*Page text*:
+ + +
Gastro-Intestinal Cancer

Du and colleagues (2020) examined the safety and efficacy of cytokine-induced killer (CIK)/dendritic cell combined with CIK (DC-CIK) cell therapy in advanced gastro-intestinal cancer (GIC).  These investigators searched PubMed, Cochrane library, and Embase for studies on CIK/DC-CIK cell therapy in advanced GIC.  The pooled RRs or weighted mean difference (WMD) with 95 % CIs were calculated.  A total of 9 studies with 1,113 patients were identified.  The OS (RR = 1.84, 95 % CI: 1.41 to 2.40, p = 0.654, I2 = 0 %), PFS (RR = 1.99, 95 % CI: 1.52 to 2.60, p = 0.727, I2 = 0 %), and QoL (WMD = 16.09, 95 % CI: 1.66 to 30.52, p < 0.001, I2 = 98.8 %) were significantly improved in patients who received chemotherapy combined with CIK/DC-CIK cells, and no severe adverse events (AEs) were reported.  The authors concluded that the findings of this meta-analysis suggested that the combination of CIK/DC-CIK immunotherapy and chemotherapy was safe and applicable for patients with advanced GIC; and might serve a feasible choice to prolong survival and improve QoL.

The authors stated that this meta-analysis had several drawbacks that might have affected the interpretation of results.  First, the efficacy of CIK/DC–CIK immunotherapy was affected by many factors, such as injection mode, tumor stage, and metastasis cycle.  Further, a detailed analysis needs to be performed on the basis of complete literature, standardization of therapeutic options, and limitation of patient participation criteria.  Second, some data on AEs could only be used in 2 trials, which might have led to bias.  Third, publishing bias existed in this study.  Although the trim-and-fill method was used in this study to confirm the results, some negative data that were possibly omitted might have affected the results.  Finally, the heterogeneity could not be completely eliminated in the analysis.

Glioma

Shamshiripour and colleagues (2022) noted that gliomas are major challenges of neuro-oncology due to high mortality.  Clinical applications of dendritic cells (DCs) have yielded promising results in the clinical trial pipelines over decades.  In a systematic review, these researchers examined the current status, future perspective, and challenges of DC therapy for gliomas; and summarized the study population, blinding, comparators, dosage, treatment regimens, safety, and effectiveness issues of the clinical trials published on DC therapy for gliomas and also reported on the findings of the meta-analysis on safety and immunological effectiveness of DC therapy for gliomas.  The results of the meta-analysis indicated that the most frequent grade I/II AE (reported in phase-I or phase-I/II clinical trials) was fatigue (approximately16 % and 24 %).  Moreover, in phase-II clinical trials, fatigue and cytopenia were the most common AEs (approximately 9 % and 14 %).  Meanwhile, Grade III/IV AEs were rare.  Moreover, this meta-analysis indicated approximately 64 % CD8+ T cells infiltration into tumor site following DC therapy and also approximately 45 % IFN-gamma increase.  The authors concluded that DC therapy could serve as a potential immunotherapy for gliomas; however, limitations exist to draw certain conclusions due to diversity of the criteria used to evaluate clinical response and limited data on patients' survival.
+ + +
*Dataset content*:
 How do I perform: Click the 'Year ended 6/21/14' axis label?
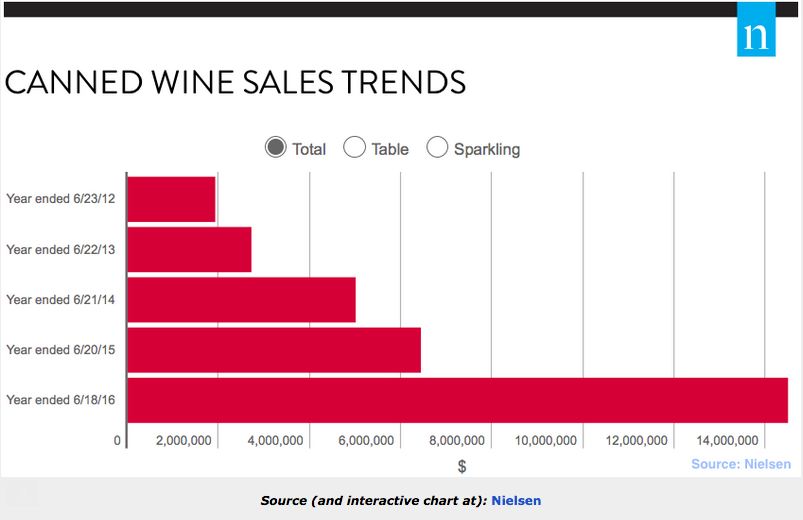pyautogui.click(x=61, y=300)
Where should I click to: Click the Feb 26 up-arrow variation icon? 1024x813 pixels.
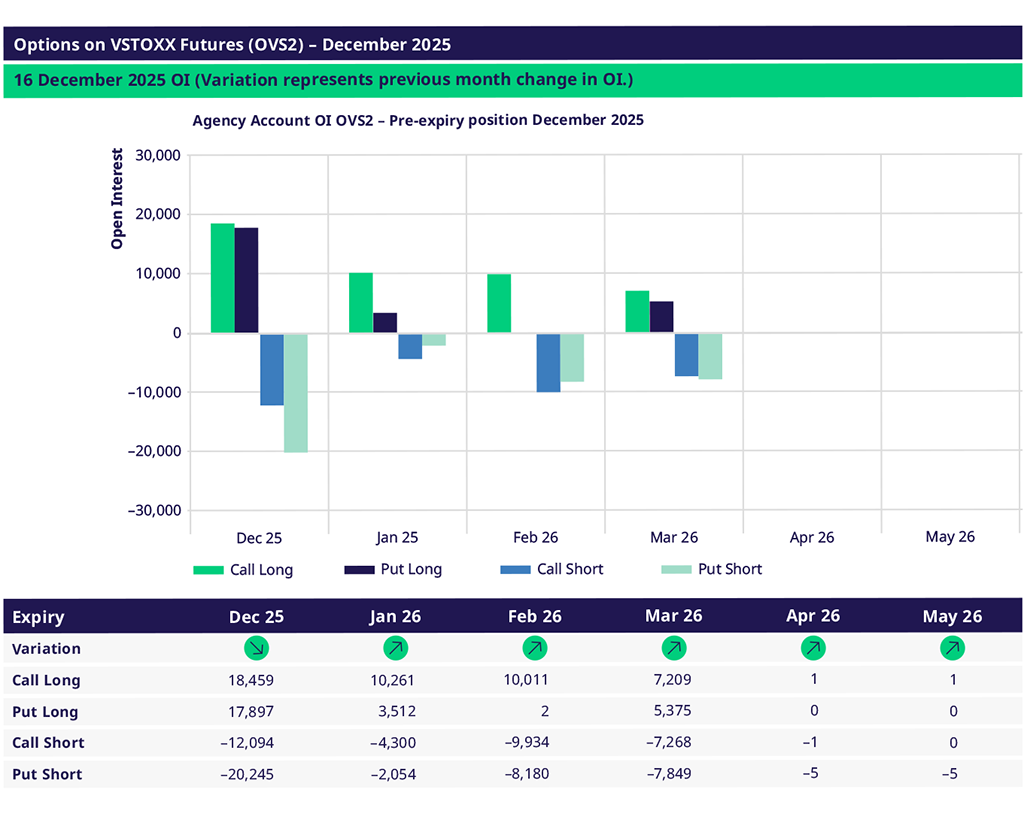[534, 648]
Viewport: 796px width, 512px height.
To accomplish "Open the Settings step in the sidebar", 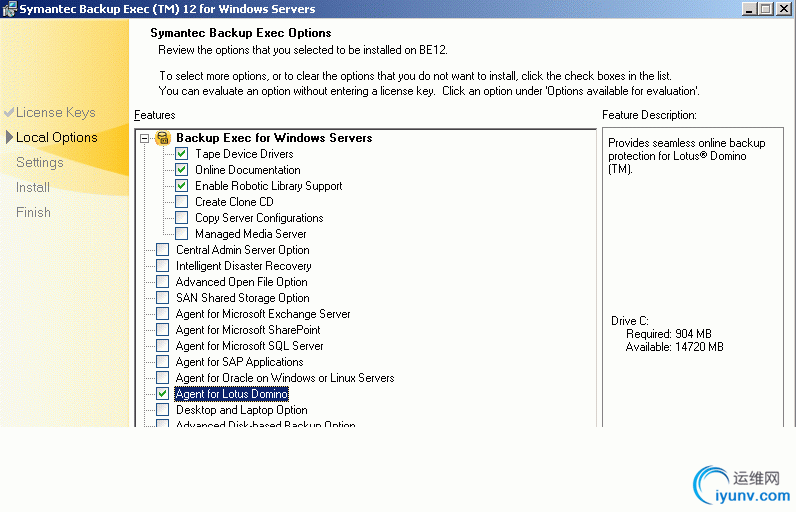I will click(x=39, y=163).
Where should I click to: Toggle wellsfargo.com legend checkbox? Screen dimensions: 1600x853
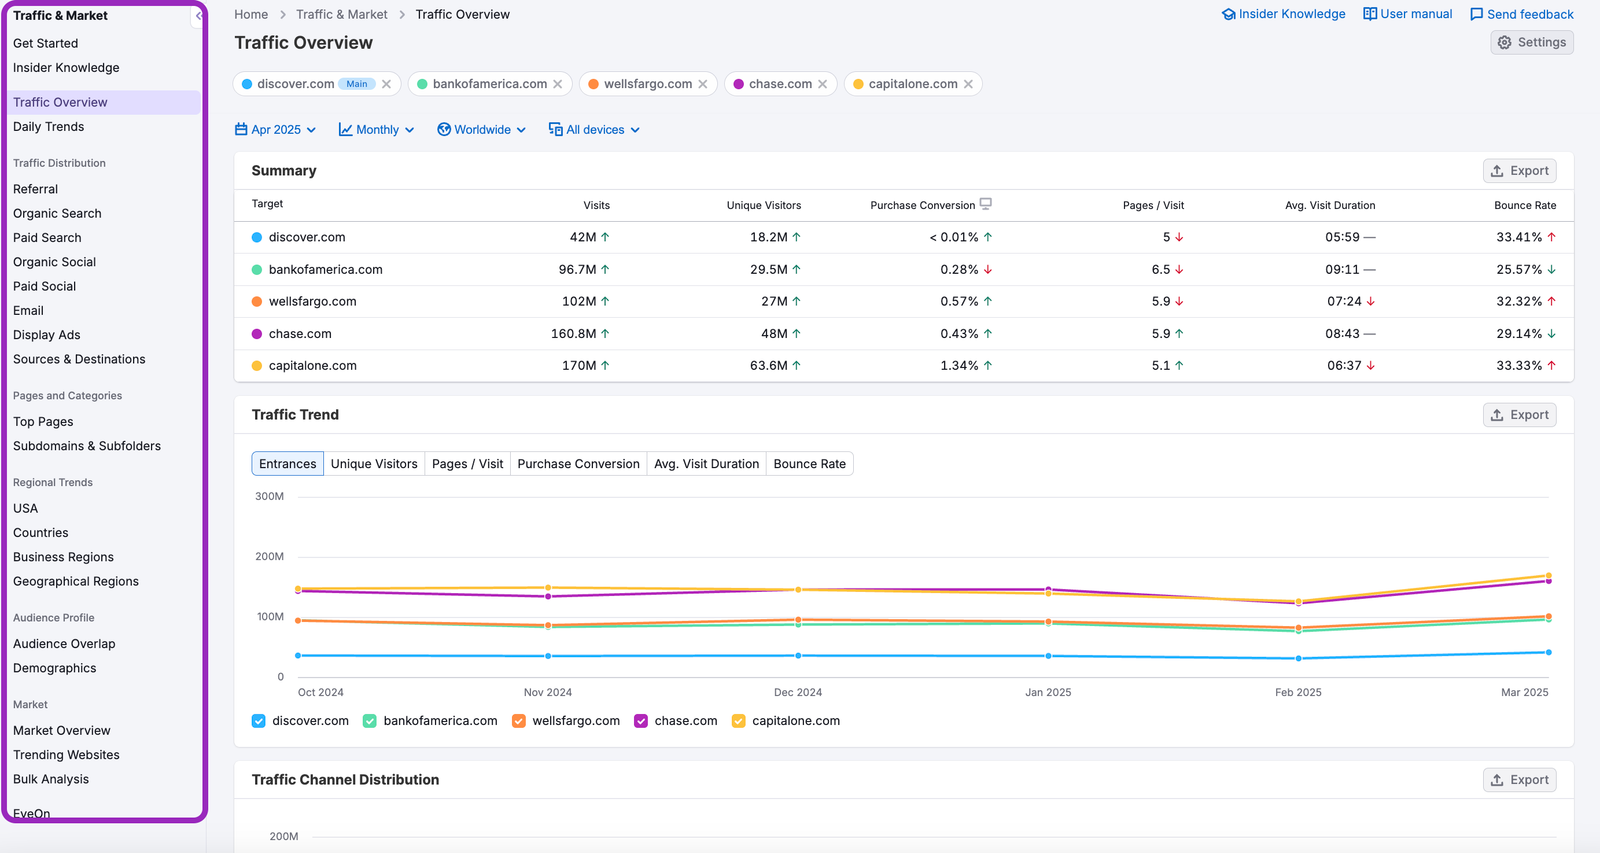[519, 721]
+ + +
*Exercise description*: Based on the cell therapy text, say whether each statement agrees with it, answering yes or no and quoting the deciding words: (a) The gastro-intestinal cancer meta-analysis covered 9 studies with 1,113 patients. (b) Severe adverse events were reported in patients given chemotherapy with CIK/DC-CIK cells. (c) Grade III/IV adverse events were common in the glioma meta-analysis. Rely only on the text, not the records.

*Answer*:
(a) Yes: "A total of 9 studies with 1,113 patients were identified."
(b) No: "no severe adverse events (AEs) were reported."
(c) No: "Grade III/IV AEs were rare."